**EXERCISE BRIEF:** Each line below with the word "star" needs to be copied.

**EXTRACTED INFORMATION:**
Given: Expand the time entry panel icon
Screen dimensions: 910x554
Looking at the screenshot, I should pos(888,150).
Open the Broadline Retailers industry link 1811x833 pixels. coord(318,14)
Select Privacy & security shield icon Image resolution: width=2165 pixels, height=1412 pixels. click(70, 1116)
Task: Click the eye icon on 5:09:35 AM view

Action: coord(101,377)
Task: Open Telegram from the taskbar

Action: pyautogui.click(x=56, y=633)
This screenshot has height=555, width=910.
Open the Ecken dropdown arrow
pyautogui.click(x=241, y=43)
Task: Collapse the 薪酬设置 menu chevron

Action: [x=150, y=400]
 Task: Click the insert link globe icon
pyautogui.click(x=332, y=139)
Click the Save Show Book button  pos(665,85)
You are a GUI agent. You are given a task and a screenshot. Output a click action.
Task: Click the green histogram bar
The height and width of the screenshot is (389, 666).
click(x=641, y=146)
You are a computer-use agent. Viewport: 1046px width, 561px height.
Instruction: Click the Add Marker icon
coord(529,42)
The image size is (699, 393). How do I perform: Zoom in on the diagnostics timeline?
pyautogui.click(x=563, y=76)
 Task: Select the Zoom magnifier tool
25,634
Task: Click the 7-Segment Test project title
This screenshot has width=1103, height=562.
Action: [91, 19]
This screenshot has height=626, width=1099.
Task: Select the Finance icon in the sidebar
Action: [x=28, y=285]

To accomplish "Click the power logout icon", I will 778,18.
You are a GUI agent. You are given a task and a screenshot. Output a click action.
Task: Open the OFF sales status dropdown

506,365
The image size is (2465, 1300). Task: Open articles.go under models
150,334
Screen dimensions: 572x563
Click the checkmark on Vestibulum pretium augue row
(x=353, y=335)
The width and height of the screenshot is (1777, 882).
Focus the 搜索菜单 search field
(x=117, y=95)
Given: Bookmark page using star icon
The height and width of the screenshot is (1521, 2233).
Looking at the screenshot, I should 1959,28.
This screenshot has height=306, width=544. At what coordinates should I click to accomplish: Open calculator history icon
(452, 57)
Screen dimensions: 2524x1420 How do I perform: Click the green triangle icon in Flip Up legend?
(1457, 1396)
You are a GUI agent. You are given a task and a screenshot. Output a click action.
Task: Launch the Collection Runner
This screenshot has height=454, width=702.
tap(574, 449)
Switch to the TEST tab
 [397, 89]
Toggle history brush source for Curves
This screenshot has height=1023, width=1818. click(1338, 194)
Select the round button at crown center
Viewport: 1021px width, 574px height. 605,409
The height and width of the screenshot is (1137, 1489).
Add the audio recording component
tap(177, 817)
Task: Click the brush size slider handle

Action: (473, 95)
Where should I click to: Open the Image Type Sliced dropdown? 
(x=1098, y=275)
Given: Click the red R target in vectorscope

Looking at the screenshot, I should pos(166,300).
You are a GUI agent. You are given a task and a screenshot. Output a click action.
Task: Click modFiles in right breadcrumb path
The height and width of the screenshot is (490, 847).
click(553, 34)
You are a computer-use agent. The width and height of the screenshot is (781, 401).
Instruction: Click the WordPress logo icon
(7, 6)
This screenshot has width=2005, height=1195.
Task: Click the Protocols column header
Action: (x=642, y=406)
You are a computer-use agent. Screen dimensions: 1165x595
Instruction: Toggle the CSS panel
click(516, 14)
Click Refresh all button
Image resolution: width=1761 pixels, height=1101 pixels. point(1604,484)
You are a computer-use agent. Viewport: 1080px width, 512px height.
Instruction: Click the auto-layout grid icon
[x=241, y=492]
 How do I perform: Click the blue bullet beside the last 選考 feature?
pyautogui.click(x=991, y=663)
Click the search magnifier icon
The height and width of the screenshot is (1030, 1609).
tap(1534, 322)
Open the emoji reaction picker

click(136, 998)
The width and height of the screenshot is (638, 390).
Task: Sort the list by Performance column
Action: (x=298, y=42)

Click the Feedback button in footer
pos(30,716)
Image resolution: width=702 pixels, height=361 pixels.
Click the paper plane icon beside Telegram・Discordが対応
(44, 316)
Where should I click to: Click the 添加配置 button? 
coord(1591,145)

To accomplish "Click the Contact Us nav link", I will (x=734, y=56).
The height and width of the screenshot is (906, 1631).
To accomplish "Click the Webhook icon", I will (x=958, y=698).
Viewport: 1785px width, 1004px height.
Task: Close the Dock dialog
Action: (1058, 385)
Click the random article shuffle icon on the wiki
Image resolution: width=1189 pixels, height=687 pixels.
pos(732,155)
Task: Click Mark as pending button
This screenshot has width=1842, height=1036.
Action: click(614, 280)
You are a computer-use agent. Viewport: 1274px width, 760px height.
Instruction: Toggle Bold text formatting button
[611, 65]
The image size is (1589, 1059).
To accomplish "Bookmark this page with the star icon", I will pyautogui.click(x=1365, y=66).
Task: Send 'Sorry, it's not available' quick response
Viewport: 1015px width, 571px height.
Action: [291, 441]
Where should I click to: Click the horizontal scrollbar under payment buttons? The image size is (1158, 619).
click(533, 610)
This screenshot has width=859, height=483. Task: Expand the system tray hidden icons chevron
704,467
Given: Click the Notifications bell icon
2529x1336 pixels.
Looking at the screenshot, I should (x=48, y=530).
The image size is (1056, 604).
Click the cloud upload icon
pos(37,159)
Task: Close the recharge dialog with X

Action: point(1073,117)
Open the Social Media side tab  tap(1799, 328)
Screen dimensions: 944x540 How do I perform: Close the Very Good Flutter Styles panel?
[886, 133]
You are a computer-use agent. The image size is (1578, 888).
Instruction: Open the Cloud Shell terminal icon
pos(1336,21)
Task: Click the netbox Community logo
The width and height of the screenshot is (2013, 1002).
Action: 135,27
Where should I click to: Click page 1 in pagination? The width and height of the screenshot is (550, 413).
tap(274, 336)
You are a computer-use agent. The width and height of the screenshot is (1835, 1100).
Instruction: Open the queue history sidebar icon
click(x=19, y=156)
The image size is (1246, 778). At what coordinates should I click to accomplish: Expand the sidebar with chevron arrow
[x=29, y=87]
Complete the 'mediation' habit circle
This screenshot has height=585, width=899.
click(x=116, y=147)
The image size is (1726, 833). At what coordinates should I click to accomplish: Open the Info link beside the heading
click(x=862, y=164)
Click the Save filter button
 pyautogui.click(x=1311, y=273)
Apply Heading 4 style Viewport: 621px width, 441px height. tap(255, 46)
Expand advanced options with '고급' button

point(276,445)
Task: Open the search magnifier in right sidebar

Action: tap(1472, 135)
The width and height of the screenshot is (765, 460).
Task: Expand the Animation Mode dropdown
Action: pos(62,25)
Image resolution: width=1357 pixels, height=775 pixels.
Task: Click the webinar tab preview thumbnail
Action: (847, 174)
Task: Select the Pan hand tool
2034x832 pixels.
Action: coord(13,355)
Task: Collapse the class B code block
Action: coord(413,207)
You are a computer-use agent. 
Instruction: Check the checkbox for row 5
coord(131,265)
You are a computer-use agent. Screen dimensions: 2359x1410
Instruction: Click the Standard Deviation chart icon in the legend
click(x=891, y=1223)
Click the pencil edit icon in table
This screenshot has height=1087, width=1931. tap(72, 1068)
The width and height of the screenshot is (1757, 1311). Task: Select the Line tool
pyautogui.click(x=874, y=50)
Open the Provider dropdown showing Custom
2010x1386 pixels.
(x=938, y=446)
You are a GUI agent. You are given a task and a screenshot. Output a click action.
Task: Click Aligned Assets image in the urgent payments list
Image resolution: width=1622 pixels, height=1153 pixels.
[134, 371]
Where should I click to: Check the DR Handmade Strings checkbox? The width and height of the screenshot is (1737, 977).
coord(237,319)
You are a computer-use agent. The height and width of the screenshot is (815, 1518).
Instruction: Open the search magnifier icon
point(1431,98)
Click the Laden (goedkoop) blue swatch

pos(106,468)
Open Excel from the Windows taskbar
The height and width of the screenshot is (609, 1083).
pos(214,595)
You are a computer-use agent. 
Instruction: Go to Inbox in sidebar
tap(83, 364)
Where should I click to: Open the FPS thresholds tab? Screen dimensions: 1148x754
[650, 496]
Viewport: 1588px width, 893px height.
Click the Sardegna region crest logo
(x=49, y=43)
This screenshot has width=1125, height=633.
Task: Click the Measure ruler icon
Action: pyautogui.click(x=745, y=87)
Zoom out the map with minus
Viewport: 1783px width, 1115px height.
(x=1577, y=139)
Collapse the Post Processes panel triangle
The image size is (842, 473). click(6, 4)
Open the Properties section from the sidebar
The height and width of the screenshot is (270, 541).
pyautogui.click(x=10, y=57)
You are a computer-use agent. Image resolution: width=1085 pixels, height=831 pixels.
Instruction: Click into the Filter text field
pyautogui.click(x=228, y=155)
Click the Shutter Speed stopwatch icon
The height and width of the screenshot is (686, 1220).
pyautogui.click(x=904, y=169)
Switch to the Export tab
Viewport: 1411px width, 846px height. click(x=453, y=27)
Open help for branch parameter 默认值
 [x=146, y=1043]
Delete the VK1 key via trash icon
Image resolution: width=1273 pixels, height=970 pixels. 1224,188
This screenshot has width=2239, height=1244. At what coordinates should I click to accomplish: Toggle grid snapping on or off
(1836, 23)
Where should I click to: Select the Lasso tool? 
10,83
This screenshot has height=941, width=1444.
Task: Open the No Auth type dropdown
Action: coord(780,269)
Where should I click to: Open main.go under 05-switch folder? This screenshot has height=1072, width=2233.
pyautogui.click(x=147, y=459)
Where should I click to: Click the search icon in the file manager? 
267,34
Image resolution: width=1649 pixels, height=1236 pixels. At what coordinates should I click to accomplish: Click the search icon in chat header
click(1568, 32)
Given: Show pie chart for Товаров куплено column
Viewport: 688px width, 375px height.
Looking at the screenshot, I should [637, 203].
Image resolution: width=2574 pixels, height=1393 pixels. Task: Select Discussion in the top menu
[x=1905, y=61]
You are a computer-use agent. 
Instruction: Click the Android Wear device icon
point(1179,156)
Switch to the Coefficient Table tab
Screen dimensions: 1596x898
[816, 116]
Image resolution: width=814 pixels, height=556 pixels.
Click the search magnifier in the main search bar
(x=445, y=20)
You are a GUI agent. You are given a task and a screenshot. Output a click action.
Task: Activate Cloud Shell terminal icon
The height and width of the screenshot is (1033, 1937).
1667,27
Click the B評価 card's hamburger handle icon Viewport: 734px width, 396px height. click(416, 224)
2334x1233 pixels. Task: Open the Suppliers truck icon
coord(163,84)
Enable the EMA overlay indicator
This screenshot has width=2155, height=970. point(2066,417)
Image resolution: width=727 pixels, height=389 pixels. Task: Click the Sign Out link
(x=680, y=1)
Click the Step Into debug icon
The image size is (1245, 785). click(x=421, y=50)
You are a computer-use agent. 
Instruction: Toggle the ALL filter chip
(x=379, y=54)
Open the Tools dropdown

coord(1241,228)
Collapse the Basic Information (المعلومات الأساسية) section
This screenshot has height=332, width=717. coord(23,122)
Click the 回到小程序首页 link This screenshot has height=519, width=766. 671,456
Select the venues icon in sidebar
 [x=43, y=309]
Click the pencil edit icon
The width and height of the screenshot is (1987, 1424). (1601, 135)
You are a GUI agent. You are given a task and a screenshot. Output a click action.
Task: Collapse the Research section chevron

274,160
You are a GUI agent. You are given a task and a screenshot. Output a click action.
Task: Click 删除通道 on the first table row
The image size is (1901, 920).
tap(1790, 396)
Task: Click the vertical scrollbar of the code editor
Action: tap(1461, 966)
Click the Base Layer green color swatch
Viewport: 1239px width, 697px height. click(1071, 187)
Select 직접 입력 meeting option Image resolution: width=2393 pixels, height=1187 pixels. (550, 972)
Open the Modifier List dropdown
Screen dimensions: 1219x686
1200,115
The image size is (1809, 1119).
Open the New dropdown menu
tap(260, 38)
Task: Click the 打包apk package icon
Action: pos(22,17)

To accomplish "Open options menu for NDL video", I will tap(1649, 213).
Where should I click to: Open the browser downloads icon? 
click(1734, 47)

**TASK RESPONSE:**
Given: Bookmark page using star icon
To accomplish "Bookmark this page with the star icon", I will pyautogui.click(x=1365, y=66).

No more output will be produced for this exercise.